Etiqueta: Atentado Harfuch

  • 2,067 días después Harfuch sigue de pie y “El Mencho” fue abatido

    2,067 días después Harfuch sigue de pie y “El Mencho” fue abatido

    La mañana del 26 de junio de 2020, cuando las balas cerraron el paso en Paseo de la Reforma, no solo intentaron asesinar a Omar García Harfuch: buscaron quebrar una convicción.

    En medio del estruendo, del metal atravesado y del humo que cubrió Lomas de Chapultepec, quedó claro que el mensaje del crimen organizado era brutal y directo. Aquel atentado no fue solo contra un funcionario, fue contra el Estado mismo. Y, sin embargo, Harfuch sobrevivió. No solo físicamente. Sobrevivió en la decisión íntima de no retroceder, de no bajar la mirada, de seguir caminando —herido, sí— pero firme.

    Desde ese día, cada paso posterior cargó con memoria y responsabilidad.

    Vinieron años de trabajo silencioso, de noches largas, de decisiones difíciles, de coordinación constante, de sostener la presión aun cuando el riesgo era personal. El ataque del CJNG no lo sacó del camino; lo colocó, paradójicamente, con mayor claridad frente a su deber.

    La violencia que pretendió callarlo terminó por marcar un rumbo: enfrentar al crimen sin estridencias, con datos, inteligencia y perseverancia.

    2,067 días después, el círculo se cerró.

    El abatimiento de Nemesio Oseguera Cervantes, responsable directo de aquella emboscada, no es un acto de revancha ni una escena triunfal.
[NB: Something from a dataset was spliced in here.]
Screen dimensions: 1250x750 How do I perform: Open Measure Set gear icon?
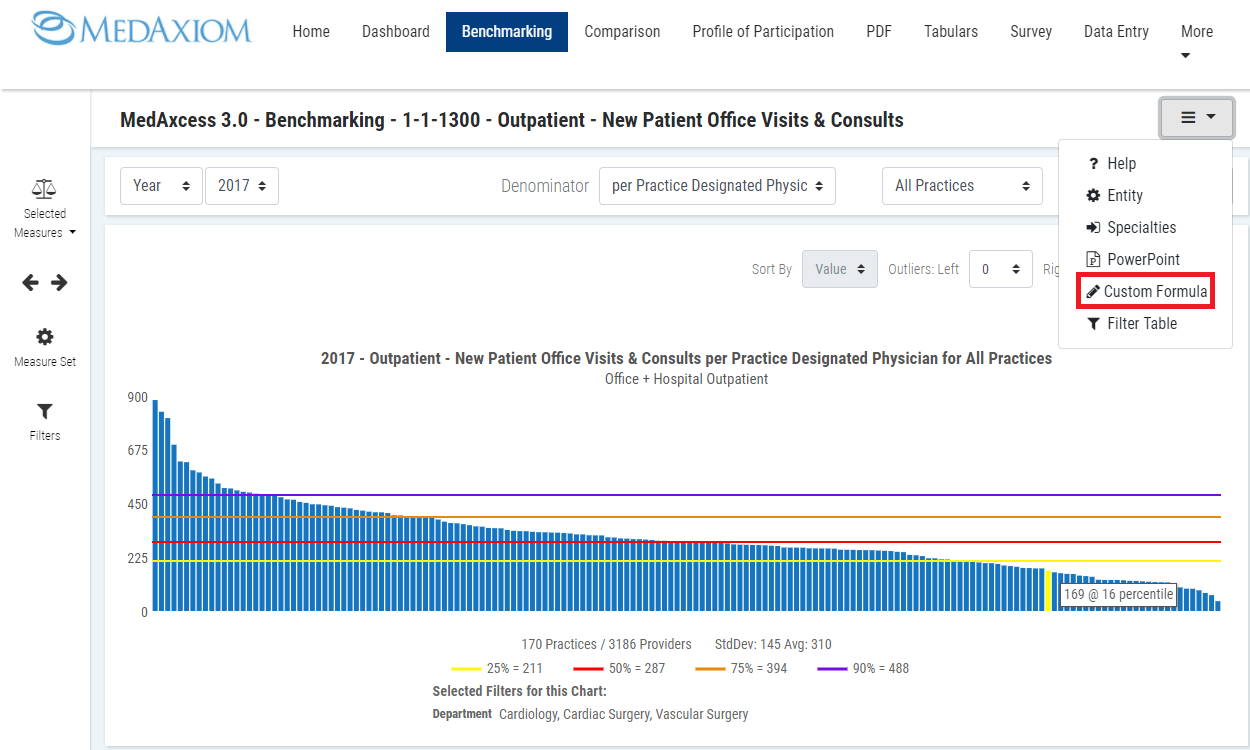(x=45, y=337)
Es el resultado de un proceso largo, doloroso y constante, donde la justicia no llegó de golpe, sino paso a paso.

    Entre aquel amanecer de 2020 y el operativo en Tapalpa hay algo más que tiempo: hay resistencia institucional, hay lealtad al servicio público, hay una convicción que no se negoció.

    Hoy, cuando se habla de Estado, de coordinación y de fortaleza, también se habla —aunque no siempre se diga— de quienes siguieron de pie después de haber mirado de frente a la muerte.

    Porque hay batallas que no se ganan con discursos, sino con permanencia. Y hay nombres que, sin estridencia, terminan formando parte de una historia que le devuelve a la gente algo esencial: la certeza de que rendirse nunca fue opción.